* **Objective**:
Return the lines of the data below without any change, starting with the line that contains "vous connecter (119, 808)" and going on through the line that contains "NEXT (160, 2309)".

* **Dataset rows**:
****************************************

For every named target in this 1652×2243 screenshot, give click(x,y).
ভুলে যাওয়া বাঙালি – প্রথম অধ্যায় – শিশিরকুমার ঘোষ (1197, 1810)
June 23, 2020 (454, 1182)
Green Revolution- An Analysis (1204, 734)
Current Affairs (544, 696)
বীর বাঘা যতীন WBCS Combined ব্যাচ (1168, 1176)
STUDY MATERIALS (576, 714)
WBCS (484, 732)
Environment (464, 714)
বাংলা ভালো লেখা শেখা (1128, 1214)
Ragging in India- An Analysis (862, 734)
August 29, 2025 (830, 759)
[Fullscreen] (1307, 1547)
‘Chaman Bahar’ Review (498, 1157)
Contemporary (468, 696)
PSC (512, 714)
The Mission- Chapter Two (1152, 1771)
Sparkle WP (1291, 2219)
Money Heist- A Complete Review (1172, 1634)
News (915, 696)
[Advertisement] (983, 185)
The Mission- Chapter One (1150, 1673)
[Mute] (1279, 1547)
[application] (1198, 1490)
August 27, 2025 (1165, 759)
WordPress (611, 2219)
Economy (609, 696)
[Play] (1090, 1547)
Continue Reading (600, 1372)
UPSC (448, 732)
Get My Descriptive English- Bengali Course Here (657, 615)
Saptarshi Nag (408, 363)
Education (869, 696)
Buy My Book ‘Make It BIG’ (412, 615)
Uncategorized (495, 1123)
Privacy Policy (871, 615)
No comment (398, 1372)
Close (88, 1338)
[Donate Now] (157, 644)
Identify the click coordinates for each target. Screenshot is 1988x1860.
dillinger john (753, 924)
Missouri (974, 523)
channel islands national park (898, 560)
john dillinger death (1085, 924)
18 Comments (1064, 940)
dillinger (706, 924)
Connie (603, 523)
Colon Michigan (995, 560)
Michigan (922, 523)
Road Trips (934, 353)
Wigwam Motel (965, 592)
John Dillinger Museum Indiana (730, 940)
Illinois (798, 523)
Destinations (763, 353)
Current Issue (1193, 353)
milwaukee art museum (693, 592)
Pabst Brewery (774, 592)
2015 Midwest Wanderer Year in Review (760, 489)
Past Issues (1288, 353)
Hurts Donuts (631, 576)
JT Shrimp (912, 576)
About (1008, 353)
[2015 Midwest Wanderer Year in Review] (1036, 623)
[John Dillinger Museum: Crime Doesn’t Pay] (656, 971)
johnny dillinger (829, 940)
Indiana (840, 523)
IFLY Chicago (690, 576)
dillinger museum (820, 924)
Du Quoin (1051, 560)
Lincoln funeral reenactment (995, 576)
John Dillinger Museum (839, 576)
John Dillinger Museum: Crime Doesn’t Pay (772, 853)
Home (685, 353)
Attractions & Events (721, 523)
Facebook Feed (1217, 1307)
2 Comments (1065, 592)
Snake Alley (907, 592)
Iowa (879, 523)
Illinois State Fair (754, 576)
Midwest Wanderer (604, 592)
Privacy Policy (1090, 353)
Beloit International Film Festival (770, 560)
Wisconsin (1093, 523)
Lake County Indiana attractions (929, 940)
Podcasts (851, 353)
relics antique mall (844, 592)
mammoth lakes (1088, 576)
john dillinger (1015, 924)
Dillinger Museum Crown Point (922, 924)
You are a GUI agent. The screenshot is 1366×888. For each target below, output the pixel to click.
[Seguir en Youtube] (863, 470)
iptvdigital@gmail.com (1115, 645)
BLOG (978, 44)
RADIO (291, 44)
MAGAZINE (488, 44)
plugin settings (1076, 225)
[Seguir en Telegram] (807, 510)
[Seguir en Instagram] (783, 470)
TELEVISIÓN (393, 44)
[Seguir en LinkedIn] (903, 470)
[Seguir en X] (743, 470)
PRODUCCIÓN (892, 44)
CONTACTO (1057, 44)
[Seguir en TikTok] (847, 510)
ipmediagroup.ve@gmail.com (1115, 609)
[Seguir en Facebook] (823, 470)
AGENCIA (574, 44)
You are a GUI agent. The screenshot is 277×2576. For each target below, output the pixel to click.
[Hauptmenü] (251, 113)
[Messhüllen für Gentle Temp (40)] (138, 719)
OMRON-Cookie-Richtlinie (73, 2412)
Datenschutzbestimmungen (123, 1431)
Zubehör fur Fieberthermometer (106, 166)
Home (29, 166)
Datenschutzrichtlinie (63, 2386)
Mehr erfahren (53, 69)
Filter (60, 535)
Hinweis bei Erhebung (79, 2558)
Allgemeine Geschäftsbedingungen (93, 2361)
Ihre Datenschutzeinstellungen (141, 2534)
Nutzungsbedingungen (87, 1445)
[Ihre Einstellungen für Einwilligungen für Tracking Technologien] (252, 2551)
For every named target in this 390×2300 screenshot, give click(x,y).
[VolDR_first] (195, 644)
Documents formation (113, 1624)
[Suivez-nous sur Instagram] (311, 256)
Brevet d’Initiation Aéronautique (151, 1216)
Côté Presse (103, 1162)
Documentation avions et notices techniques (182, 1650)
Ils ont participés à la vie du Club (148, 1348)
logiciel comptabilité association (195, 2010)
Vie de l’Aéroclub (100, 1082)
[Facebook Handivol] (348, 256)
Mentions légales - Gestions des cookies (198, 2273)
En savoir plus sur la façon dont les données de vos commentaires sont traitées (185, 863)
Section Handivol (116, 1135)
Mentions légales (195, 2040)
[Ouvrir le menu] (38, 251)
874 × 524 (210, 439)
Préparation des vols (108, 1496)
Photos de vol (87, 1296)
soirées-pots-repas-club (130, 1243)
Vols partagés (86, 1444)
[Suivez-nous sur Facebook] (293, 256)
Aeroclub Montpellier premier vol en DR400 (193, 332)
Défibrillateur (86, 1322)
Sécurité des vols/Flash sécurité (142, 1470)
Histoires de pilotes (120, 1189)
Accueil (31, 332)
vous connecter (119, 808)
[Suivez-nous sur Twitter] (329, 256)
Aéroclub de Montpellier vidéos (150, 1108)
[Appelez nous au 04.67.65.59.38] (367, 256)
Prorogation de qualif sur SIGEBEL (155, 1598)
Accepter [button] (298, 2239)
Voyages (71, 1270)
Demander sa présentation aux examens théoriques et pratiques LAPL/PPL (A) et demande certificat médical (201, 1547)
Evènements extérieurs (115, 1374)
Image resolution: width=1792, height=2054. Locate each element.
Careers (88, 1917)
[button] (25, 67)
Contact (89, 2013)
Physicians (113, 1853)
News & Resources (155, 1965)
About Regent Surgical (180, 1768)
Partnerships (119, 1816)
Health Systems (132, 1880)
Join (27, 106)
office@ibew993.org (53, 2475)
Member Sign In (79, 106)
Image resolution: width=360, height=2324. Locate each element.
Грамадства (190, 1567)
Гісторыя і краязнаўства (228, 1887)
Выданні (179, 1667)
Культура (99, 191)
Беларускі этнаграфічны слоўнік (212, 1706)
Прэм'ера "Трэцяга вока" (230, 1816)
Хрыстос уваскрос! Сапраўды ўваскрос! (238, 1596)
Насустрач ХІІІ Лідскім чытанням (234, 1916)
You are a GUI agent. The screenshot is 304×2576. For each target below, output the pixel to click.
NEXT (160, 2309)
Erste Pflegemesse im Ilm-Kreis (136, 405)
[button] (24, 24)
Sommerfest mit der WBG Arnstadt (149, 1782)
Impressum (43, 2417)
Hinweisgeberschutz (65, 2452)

****************************************

* **Full output**:
vous connecter (119, 808)
[Suivez-nous sur Twitter] (329, 256)
Aéroclub de Montpellier vidéos (150, 1108)
[Appelez nous au 04.67.65.59.38] (367, 256)
Prorogation de qualif sur SIGEBEL (155, 1598)
Accepter [button] (298, 2239)
Voyages (71, 1270)
Demander sa présentation aux examens théoriques et pratiques LAPL/PPL (A) et demande certificat médical (201, 1547)
Evènements extérieurs (115, 1374)
Image resolution: width=1792, height=2054. Locate each element.
Careers (88, 1917)
[button] (25, 67)
Contact (89, 2013)
Physicians (113, 1853)
News & Resources (155, 1965)
About Regent Surgical (180, 1768)
Partnerships (119, 1816)
Health Systems (132, 1880)
Join (27, 106)
office@ibew993.org (53, 2475)
Member Sign In (79, 106)
Image resolution: width=360, height=2324. Locate each element.
Грамадства (190, 1567)
Гісторыя і краязнаўства (228, 1887)
Выданні (179, 1667)
Культура (99, 191)
Беларускі этнаграфічны слоўнік (212, 1706)
Прэм'ера "Трэцяга вока" (230, 1816)
Хрыстос уваскрос! Сапраўды ўваскрос! (238, 1596)
Насустрач ХІІІ Лідскім чытанням (234, 1916)
You are a GUI agent. The screenshot is 304×2576. For each target below, output the pixel to click.
NEXT (160, 2309)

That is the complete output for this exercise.